The Cubs keep giving us things we don't want
Some final thoughts on the convention and the inevitable shift in fandom


How much content can your wring out of a watered down fan convention celebrating the Cubs hopeful resurgence to mediocrity for 2023? I mean, this is already the fifth article on it, so…hopefully five?
The Cubs Business Operations panel featured Cubs President of Smarminess Crane Kenney, the guy who leaked his own tangential attachment to the Chicago Bears presidency Colin Faulkner, and some bald guy who I can only assume is the assistant to the traveling secretary.

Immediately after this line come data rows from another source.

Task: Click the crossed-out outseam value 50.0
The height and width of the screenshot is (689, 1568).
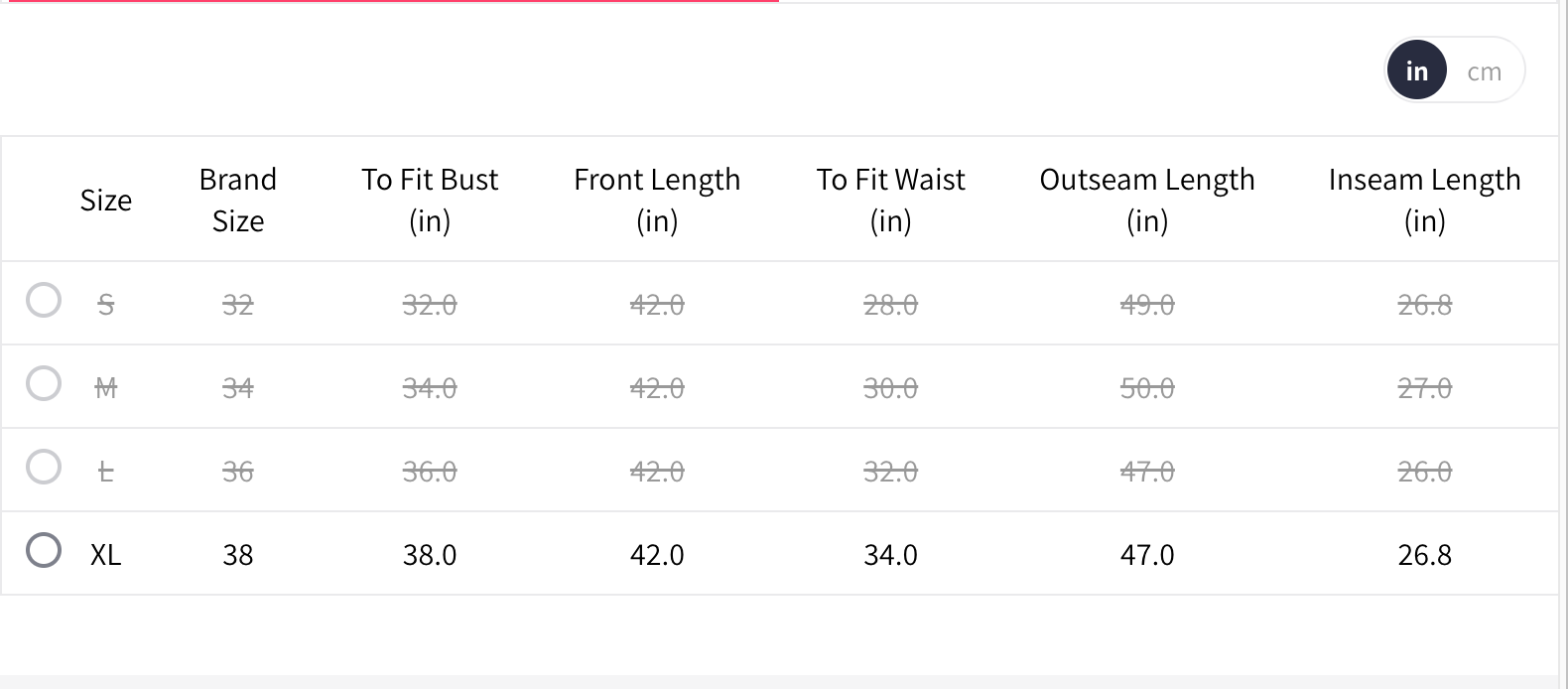Action: pos(1147,388)
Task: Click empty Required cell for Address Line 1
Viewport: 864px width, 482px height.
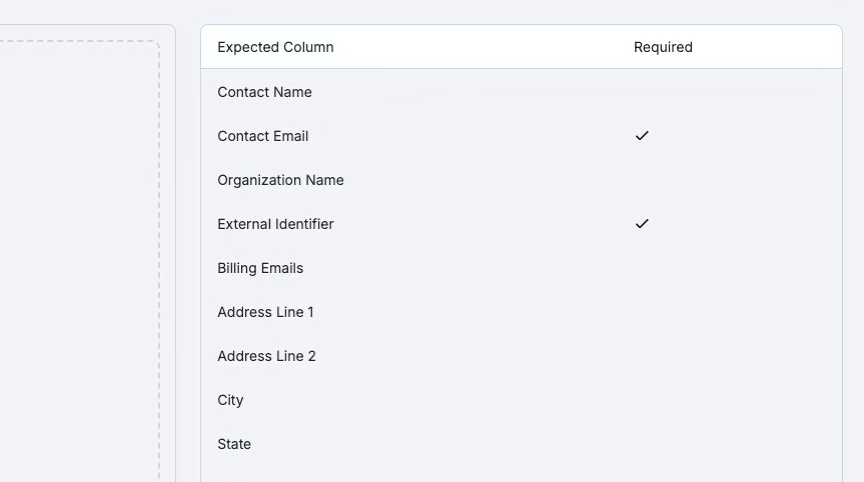Action: click(642, 312)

Crane tried to act all folksy and problem solvery when at one point a fan who has season tickets in the upper deck complained that when they took down the crappy old TV monitors they never replaced them and Crane said, “Let’s take care of that now.” I assume he wanted the bald guy to head right over to Wrigley and start hanging some 19” Magnavox’s.
It was what you would expect from the Cubs business people. They bragged about how much revenue all of their brilliant ideas bring in for Jed to use to splurge on guys like Eric Hosmer. Crawly showed up again (he got more airtime on Marquee last weekend than Jim Deshaies) to ask why the Cubs don’t send season ticket holders all of the giveaways like the White Sox, Bulls and Bears do. Faulkner kidded him about wanting them to be more like the White Sox and said the reason they can do it is that they don’t have nearly as many season ticket holders as the Cubs—it was a solid burn. But the unspoken real reason is that they enjoy making Al Yellon squat in line for six hours before giveaway days, but then, Al will be there anyway.
One of the more ridiculous sequences was when Crane started bragging about about how much more content Marquee Sports Network lets them show than when they were part of Comcast/NBC Sports Chicago. He said under their old arrangement they could only have half hour pre and postgames whereas now they can do a full hour or more, under their old arrangement they could only show five or six spring training games where now they can show all of them, under their old arrangement they couldn’t break into programming for exciting news like Willson Contreras turning down the qualifying offer (or whatever example Crane actually used) where now they can, and how under the old arrangement they were limited to interviewing the parents of players for 90 seconds during games when now they can devote 90 minutes to that interesting stuff.
The reason that sequence was ridiculous is that Crane was the guy who negotiated the old deal. He’s great at taking credit for topping his old, super bad TV and radio deals. He has no problem talking about how they used to have the worst local TV and radio contracts in professional sports without pointing out that he was the one who negotiated the worst local TV and radio contracts in professional sports.